───── EXTRACTED RECORDS

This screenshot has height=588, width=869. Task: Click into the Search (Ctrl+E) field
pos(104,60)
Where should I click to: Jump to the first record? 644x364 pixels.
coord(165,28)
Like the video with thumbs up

──────────
───── EXTRACTED RECORDS

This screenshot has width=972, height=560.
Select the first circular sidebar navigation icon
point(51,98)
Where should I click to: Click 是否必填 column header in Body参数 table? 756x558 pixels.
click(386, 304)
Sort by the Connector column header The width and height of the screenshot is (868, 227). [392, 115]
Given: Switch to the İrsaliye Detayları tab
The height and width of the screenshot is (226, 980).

──────────

### EXERCISE OBJECTIVE
Of the entries listed above, reproduce only the lines starting at the line containing "Where should I click to: Click" and ending at the line containing "The height and". Include both, exactly as they stand.

### SOLUTION FOR THIS PROBLEM
Where should I click to: Click 是否必填 column header in Body参数 table? 756x558 pixels.
click(386, 304)
Sort by the Connector column header The width and height of the screenshot is (868, 227). [392, 115]
Given: Switch to the İrsaliye Detayları tab
The height and width of the screenshot is (226, 980).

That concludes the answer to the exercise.